● ASSIGNMENT
Up to and including the line with "Task: Select the third Heading caption text", reproduce the listing below exactly, beginning at its first line.

◇ ◇ ◇ ◇ ◇ ◇ ◇

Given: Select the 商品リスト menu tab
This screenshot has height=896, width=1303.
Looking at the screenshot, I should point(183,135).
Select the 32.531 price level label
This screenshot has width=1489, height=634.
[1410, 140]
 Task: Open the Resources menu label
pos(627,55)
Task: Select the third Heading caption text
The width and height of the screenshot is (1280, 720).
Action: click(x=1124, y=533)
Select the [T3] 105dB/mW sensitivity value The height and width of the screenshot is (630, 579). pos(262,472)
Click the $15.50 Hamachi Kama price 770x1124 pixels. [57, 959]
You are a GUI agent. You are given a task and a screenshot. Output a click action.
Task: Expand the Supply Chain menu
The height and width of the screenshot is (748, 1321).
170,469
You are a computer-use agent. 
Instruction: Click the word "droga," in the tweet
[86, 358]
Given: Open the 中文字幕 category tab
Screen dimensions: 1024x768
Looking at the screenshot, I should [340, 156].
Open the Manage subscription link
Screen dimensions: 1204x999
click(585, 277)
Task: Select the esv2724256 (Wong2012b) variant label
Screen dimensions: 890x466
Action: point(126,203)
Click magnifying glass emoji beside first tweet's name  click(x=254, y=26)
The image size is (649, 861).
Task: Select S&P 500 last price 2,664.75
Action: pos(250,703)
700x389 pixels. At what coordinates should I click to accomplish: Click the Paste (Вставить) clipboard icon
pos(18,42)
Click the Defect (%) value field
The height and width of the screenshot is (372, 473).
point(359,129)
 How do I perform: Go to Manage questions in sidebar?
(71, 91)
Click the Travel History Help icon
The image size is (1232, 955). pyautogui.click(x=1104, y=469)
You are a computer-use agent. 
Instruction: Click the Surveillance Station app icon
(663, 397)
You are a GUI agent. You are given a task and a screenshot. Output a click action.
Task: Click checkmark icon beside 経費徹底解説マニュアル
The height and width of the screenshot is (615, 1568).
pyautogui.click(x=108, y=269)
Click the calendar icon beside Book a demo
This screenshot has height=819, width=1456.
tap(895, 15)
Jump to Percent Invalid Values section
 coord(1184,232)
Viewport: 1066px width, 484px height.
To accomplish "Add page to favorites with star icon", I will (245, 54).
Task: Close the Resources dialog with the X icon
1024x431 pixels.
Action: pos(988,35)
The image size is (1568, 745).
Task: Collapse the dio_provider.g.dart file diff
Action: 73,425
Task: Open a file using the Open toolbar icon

◇ ◇ ◇ ◇ ◇ ◇ ◇

● ANSWER FOR THE TASK
Given: Select the 商品リスト menu tab
This screenshot has height=896, width=1303.
Looking at the screenshot, I should point(183,135).
Select the 32.531 price level label
This screenshot has width=1489, height=634.
[1410, 140]
 Task: Open the Resources menu label
pos(627,55)
Task: Select the third Heading caption text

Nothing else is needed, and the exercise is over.